O fato de Chappell Roan ter escolhido São Paulo para encerrar sua turnê mundial não é coincidência. O Brasil é hoje o 8º maior mercado de música gravada do mundo, segundo a IFPI, e o maior da América Latina. O streaming explodiu — o país tem mais de 100 milhões de usuários de plataformas como Spotify e YouTube Music. E o público brasileiro tem uma característica que artistas internacionais adoram: ele canta junto, ele vibra, ele faz o artista sentir que valeu a pena.

A presença brasileira: crescendo, mas ainda tímida

Uma das conversas mais interessantes em torno do Lolla 2026 foi sobre os artistas nacionais. The Warning — trio de rock mexicano que conquistou o Brasil nos últimos anos — teve uma das apresentações mais elogiadas do festival. Mas onde estavam os artistas brasileiros nos palcos principais?

A presença nacional ainda se concentra nos palcos menores (Flying Fish e Perry’s), com nomes do indie, do funk e do pop alternativo brasileiro. É um reflexo de uma indústria que ainda luta para projetar seus artistas internacionalmente — mas também de um cenário em transformação. Artistas como Anitta, Ludmilla e Liniker já pisaram em palcos do Lolla em edições anteriores, e a tendência é de crescimento.

O festival como fenômeno cultural — além da música

O Lollapalooza não é só sobre os shows. É sobre moda, comportamento, identidade e pertencimento. Em 2026, o festival foi palco de conversas sobre diversidade de gênero (Chappell Roan é uma das vozes mais explícitas da comunidade LGBTQIA+ no pop mundial), sobre saúde mental (Lewis Capaldi, que voltou aos palcos após uma pausa por ansiedade, foi recebido com uma ovação emocionante) e sobre o papel da música como linguagem universal em tempos de polarização.

O público que vai ao Lolla — majoritariamente jovem, urbano, conectado — é o mesmo que vai moldar o Brasil das próximas décadas. E o que eles escolhem celebrar diz muito sobre os valores que estão sendo construídos: autenticidade, diversidade, experiência ao vivo, conexão humana.

O que fica depois do festival

Quando as tendas são desmontadas e o Autódromo de Interlagos volta ao silêncio, o que o Lollapalooza deixa para trás? Além das memórias e dos vídeos nas redes sociais, o festival alimenta toda uma economia criativa: moda, gastronomia, turismo, tecnologia de eventos. São Paulo recebe visitantes de todo o Brasil e da América Latina para o Lolla — e isso tem impacto real na cidade.

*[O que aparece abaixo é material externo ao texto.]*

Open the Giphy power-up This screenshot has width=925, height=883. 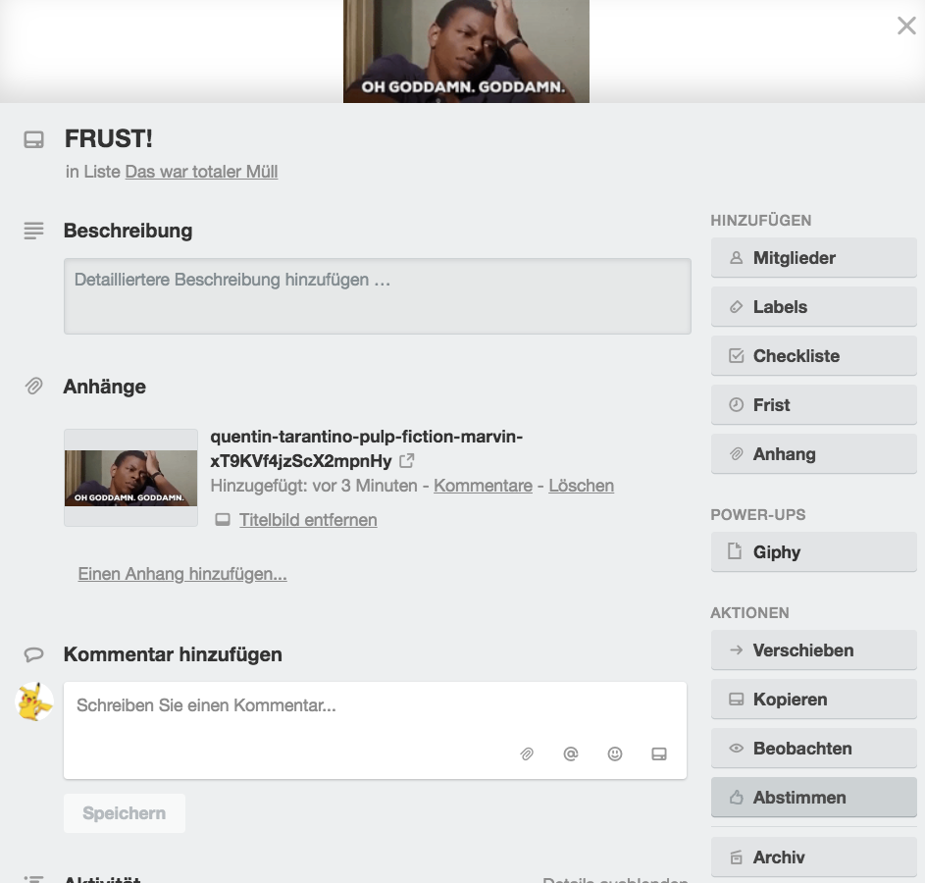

Mas o legado mais duradouro é cultural. O Lollapalooza Brasil existe há mais de uma década, e cada edição vai construindo uma memória coletiva. Para muitos jovens brasileiros, o festival é o primeiro contato com artistas que só conheciam pelo streaming — e essa experiência ao vivo, essa emoção compartilhada com dezenas de milhares de pessoas, é algo que nenhum algoritmo consegue replicar.

Em um mundo cada vez mais digital, o Lollapalooza nos lembra que ainda queremos estar juntos.